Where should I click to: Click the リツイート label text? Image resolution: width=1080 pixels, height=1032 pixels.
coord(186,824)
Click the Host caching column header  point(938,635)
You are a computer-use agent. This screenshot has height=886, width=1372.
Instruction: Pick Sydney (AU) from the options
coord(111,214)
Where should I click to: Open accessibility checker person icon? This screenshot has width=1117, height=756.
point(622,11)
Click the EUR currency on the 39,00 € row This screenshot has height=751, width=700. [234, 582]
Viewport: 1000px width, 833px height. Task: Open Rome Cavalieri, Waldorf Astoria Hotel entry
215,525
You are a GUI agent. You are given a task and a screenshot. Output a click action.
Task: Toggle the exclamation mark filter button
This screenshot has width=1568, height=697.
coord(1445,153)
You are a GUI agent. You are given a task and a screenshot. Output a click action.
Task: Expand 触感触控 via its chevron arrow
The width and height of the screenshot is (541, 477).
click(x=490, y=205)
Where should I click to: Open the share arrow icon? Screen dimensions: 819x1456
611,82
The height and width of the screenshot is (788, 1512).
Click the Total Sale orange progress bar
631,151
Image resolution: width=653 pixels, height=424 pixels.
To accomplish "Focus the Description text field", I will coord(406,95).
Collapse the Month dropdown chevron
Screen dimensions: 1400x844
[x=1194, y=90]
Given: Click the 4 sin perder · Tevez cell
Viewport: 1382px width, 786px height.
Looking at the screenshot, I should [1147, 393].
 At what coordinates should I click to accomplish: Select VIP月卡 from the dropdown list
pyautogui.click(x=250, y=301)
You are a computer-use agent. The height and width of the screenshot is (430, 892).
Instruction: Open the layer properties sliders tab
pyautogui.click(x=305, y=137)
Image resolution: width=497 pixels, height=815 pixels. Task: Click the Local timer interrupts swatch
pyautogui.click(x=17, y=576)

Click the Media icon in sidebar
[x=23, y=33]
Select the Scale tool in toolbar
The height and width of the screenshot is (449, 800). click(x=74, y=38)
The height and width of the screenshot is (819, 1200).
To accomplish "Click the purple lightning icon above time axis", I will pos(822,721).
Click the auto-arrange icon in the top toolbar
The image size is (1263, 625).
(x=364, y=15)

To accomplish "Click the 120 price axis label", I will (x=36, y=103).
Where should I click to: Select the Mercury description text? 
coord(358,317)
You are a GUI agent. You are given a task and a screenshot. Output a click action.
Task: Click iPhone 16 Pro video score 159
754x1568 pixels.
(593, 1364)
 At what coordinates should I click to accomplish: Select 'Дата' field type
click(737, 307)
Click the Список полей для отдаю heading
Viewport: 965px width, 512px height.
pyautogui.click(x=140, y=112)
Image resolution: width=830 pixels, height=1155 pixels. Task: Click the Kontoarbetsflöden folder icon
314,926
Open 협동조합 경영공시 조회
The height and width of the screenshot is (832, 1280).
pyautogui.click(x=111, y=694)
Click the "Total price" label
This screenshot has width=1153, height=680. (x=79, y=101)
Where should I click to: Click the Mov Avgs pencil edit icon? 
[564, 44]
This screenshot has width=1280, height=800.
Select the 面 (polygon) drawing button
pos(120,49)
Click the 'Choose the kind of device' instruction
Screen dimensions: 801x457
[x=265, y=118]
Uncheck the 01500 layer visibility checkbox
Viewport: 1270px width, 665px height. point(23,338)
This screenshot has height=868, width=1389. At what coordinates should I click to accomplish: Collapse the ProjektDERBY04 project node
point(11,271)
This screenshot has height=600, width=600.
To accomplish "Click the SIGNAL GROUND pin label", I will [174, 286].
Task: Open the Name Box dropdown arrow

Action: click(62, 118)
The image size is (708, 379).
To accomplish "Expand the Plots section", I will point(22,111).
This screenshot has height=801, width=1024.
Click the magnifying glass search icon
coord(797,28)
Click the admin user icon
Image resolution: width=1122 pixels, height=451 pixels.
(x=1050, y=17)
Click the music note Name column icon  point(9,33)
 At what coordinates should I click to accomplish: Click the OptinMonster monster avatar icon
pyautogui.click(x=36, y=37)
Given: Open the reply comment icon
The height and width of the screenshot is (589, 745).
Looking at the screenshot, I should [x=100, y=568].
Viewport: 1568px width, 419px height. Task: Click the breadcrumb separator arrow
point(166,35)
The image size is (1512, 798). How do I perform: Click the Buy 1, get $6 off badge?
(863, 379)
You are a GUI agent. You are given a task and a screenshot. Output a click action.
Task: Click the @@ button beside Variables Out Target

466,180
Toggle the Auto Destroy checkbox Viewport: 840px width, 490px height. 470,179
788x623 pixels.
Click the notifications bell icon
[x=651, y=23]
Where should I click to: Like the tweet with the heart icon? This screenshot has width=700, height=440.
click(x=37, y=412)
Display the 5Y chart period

* * * * * * *

*Work to be completed*. Your answer should be a single number: how many lines of the material above include "will".

*The completed task*. 5